• TASK INSTRUCTIONS:
Copy out the stretch of the film review from "So screams the" through "a pearl necklace.", word for word.

• EXERCISE TEXT:
Lypsinka (John Epperson) in “Lypsinka: Toxic Femininity,” directed by Chloë Sevigny (screenshot by me)
“Lypsinka Suffers Nervous Collapse!”
So screams the trashy rag headline from the Los Angeles Tribune that spins dizzily into frame at the beginning of Lypsinka: Toxic Femininity, a 43-minute film directed by Chloë Sevigny and currently screening on The New Group Off Stage’s website (until February 16 so watch it fast!). The report of a mental break isn’t some tabloid exaggeration. The first viewers see of Lypsinka, after a dramatically lit close-up as her eyes flutter open, is sitting on a hospital bed wrapped tight in a straightjacket. Rocking from side to side, she mutters—or more appropriately, lip-syncs—Mimi Hines’s version of “Nothing Can Stop Me Now!” Don’t worry about Lypsinka, though. Mania soon hits after those tranqs wear off and the tempo rises. She tears through the restrictive garment revealing—what else?—a sensible dress, heels, and a pearl necklace.

(Saved entries)
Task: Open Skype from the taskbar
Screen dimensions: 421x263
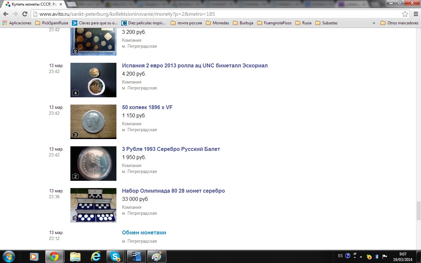Action: coord(115,256)
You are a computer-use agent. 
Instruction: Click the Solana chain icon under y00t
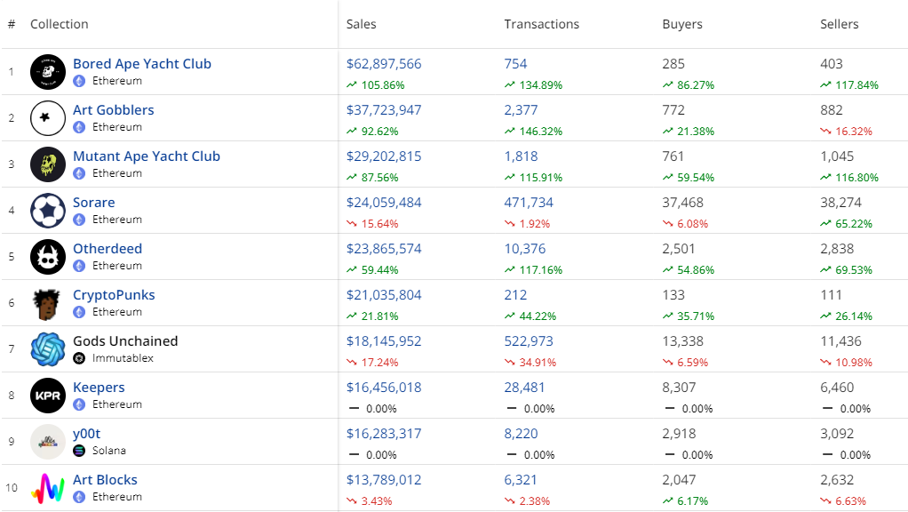[79, 451]
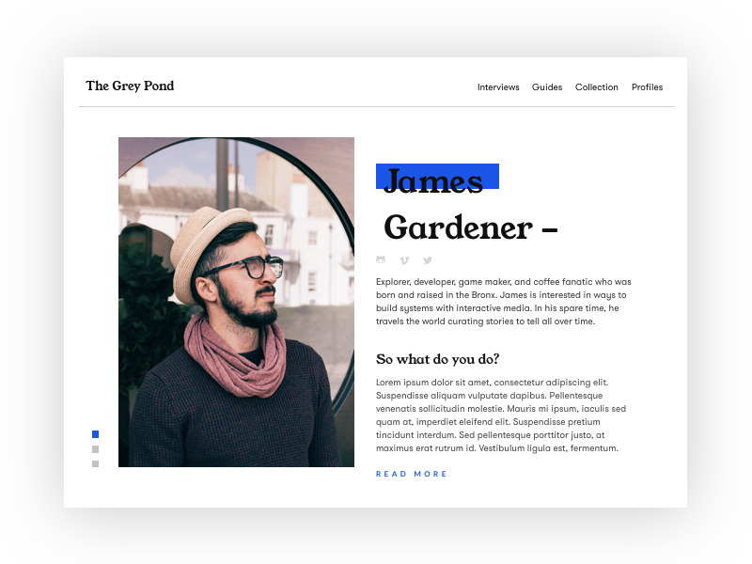Screen dimensions: 752x564
Task: Click the dash after Gardener
Action: pyautogui.click(x=550, y=229)
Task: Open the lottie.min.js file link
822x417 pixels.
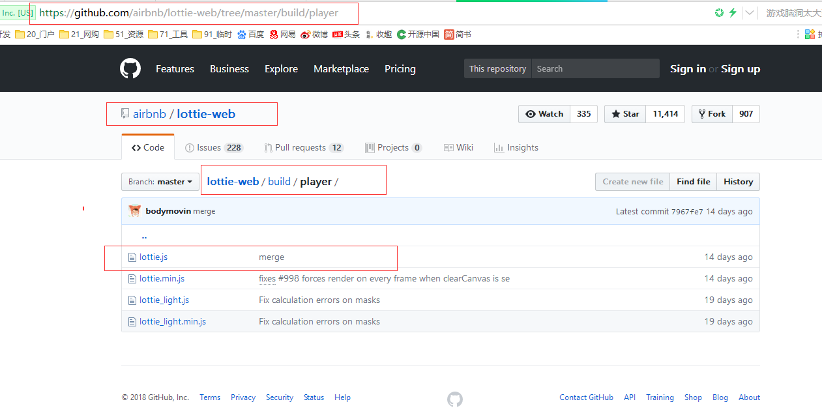Action: (162, 279)
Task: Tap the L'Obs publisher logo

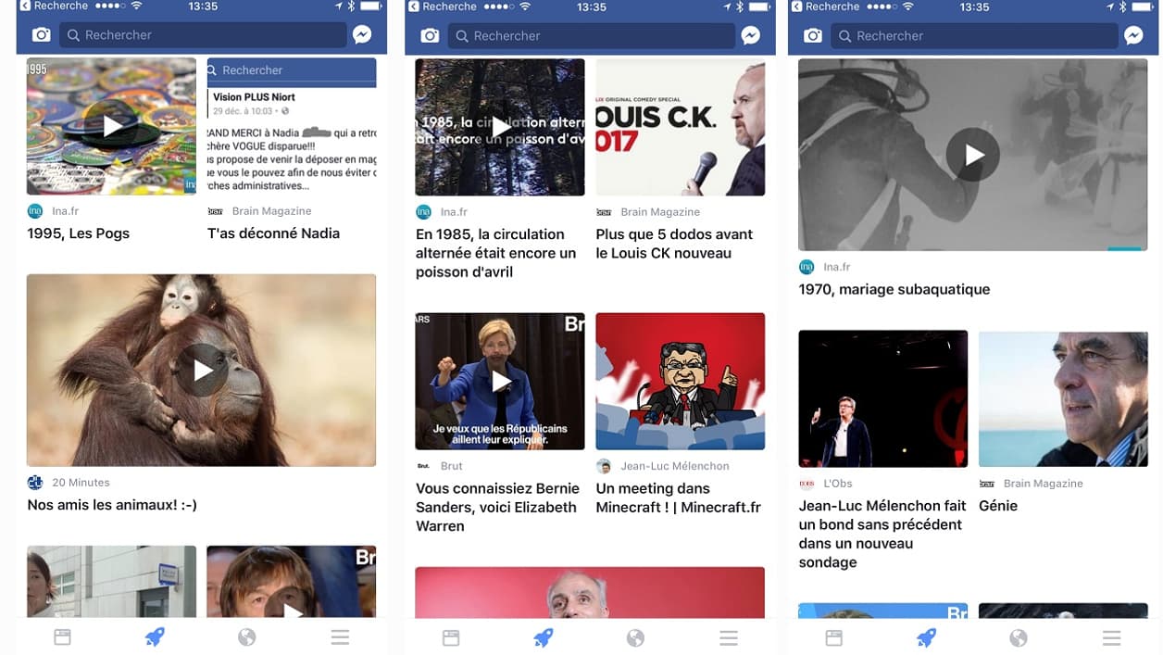Action: click(807, 484)
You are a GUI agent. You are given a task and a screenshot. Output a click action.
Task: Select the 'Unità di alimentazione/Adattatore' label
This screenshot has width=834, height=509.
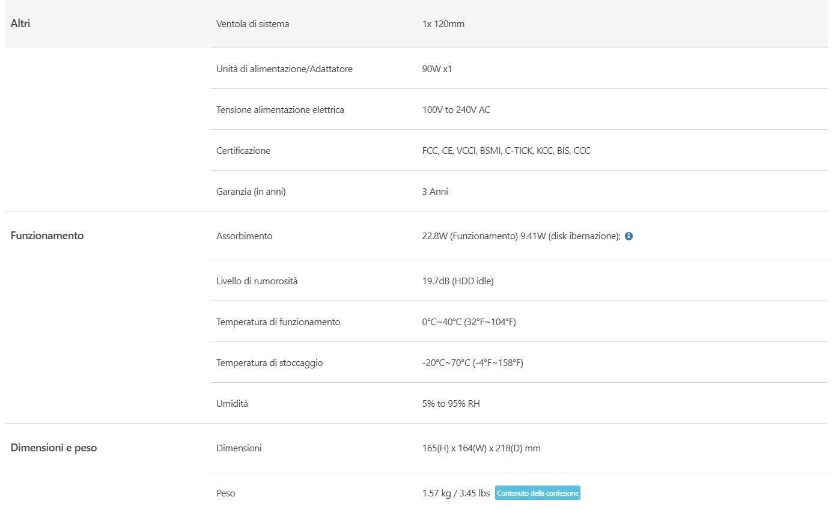tap(284, 69)
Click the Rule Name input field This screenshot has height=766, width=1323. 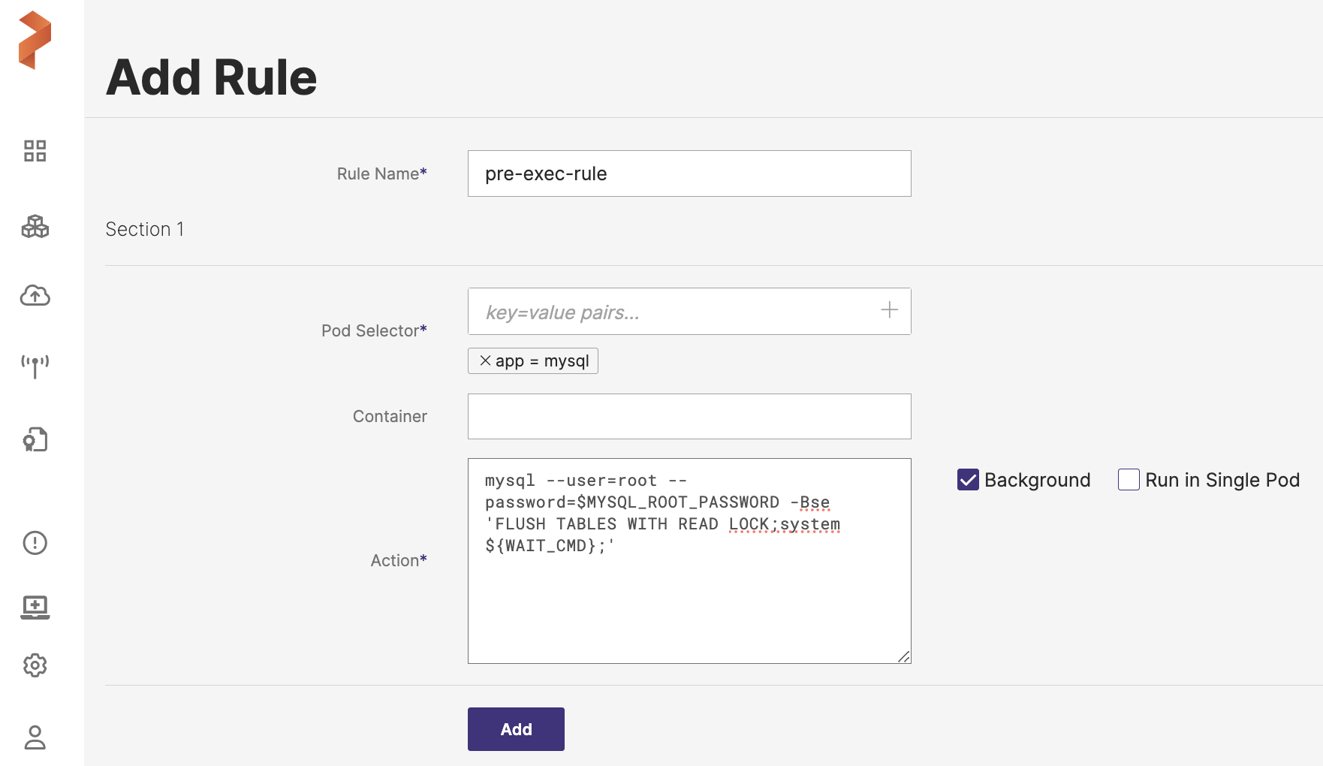point(689,173)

• PROBLEM SOLUTION:
So screams the trashy rag headline from the Los Angeles Tribune that spins dizzily into frame at the beginning of Lypsinka: Toxic Femininity, a 43-minute film directed by Chloë Sevigny and currently screening on The New Group Off Stage’s website (until February 16 so watch it fast!). The report of a mental break isn’t some tabloid exaggeration. The first viewers see of Lypsinka, after a dramatically lit close-up as her eyes flutter open, is sitting on a hospital bed wrapped tight in a straightjacket. Rocking from side to side, she mutters—or more appropriately, lip-syncs—Mimi Hines’s version of “Nothing Can Stop Me Now!” Don’t worry about Lypsinka, though. Mania soon hits after those tranqs wear off and the tempo rises. She tears through the restrictive garment revealing—what else?—a sensible dress, heels, and a pearl necklace.